= Francis X. Pavy =

American painter and sculptor

Francis X. Pavy (born March 2, 1954) is a Cajun American painter and sculptor. His work has been exhibited in New York City, New Orleans, Louisiana, Houston, Texas, Los Angeles, California, France, and Switzerland.

==Early life==
Pavy was born in Lafayette, Louisiana on March 2, 1954. In his youth, he studied under the visual artist Elemore Morgan, Jr. He attended the University of Southwestern Louisiana, where he studied music, ceramics, animation, painting, printmaking and sculpture. In 1976, he graduated with a Bachelor of Fine Arts degree in sculpture.

==Art==
Pavy's art is strongly influenced by his Cajun heritage and the mythology and storytelling of the Southern U.S. His work features recognizable Louisianan archetypes, such as zydeco instruments and rural Southern architecture—art critic Calvin Harland described him as "one of the very few artists of a...Cajun Heritage to have made in-depth use of his native source material." He melds these archetypes with sophisticated patterning for a psychedelic effect.

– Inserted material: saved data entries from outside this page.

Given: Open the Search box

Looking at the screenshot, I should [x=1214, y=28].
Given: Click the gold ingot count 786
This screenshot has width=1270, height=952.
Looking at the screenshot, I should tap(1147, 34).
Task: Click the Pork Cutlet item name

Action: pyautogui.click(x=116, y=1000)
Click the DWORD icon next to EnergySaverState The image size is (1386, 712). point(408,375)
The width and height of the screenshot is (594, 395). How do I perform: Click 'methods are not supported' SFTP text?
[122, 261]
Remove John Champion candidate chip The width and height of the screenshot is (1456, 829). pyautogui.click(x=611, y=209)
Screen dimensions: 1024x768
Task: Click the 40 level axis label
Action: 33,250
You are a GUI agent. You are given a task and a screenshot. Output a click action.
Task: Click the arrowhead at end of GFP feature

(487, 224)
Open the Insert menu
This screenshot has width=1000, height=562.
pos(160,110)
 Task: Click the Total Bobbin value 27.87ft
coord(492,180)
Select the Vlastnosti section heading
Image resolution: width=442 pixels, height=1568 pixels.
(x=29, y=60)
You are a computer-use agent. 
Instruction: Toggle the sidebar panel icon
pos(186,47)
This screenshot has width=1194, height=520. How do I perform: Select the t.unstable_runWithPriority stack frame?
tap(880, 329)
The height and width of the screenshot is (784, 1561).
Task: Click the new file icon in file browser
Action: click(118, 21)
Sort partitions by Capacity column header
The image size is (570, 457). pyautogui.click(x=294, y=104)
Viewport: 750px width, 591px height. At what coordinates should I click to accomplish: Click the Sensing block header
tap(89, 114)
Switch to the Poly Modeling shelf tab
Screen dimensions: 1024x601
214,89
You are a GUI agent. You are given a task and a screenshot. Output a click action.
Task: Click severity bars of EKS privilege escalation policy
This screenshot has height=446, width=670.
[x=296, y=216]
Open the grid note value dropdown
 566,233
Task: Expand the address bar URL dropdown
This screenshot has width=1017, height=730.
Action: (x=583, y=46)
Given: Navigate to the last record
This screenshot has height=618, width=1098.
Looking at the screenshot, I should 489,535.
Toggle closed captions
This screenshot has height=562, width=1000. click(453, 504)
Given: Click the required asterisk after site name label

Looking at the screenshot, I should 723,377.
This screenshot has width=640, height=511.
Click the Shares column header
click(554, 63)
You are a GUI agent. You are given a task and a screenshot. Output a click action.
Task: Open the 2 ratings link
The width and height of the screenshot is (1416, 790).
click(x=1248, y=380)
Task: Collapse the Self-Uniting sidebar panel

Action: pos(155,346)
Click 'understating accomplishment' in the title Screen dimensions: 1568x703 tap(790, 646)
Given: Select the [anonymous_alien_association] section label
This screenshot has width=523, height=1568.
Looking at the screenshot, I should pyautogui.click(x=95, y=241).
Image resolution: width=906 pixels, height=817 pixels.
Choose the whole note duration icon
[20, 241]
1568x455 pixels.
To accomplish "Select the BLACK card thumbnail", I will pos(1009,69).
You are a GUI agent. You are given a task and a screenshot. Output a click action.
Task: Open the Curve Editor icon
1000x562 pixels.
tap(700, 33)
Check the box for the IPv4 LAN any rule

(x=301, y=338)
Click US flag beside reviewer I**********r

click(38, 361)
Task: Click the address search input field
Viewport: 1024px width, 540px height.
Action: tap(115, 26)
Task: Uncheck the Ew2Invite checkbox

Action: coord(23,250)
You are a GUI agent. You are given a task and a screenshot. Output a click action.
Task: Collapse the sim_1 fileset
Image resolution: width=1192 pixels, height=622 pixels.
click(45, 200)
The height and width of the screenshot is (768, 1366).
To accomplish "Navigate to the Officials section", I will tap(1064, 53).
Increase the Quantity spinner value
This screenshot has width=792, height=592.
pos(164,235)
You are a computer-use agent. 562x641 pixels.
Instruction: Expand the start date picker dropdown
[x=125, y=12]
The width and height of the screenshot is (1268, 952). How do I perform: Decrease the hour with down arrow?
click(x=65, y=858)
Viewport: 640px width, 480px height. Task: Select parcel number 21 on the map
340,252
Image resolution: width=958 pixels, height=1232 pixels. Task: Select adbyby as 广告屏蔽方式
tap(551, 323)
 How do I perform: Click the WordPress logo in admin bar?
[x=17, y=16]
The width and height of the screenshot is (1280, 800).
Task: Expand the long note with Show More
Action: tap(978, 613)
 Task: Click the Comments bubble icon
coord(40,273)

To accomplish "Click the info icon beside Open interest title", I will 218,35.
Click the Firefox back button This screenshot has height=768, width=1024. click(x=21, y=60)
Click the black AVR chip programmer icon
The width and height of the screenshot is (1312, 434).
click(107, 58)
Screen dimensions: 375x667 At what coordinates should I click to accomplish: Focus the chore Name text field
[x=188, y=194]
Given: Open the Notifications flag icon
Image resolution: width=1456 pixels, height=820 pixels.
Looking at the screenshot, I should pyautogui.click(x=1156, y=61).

Pavy paints on canvas and paper. He also paints on "constructions," simple sculptures of wood, plastic, and found objects that give his paintings three-dimensionality.

In Spring 2011, the Acadiana Center for the Arts in Lafayette, Louisiana honored Pavy with a retrospective of his 35-year career.

==Trivia==
Lorne Michaels owns a print of Pavy's painting, Zydeco Blues, and hangs it in his office. As a result, the print can frequently be seen on Saturday Night Live.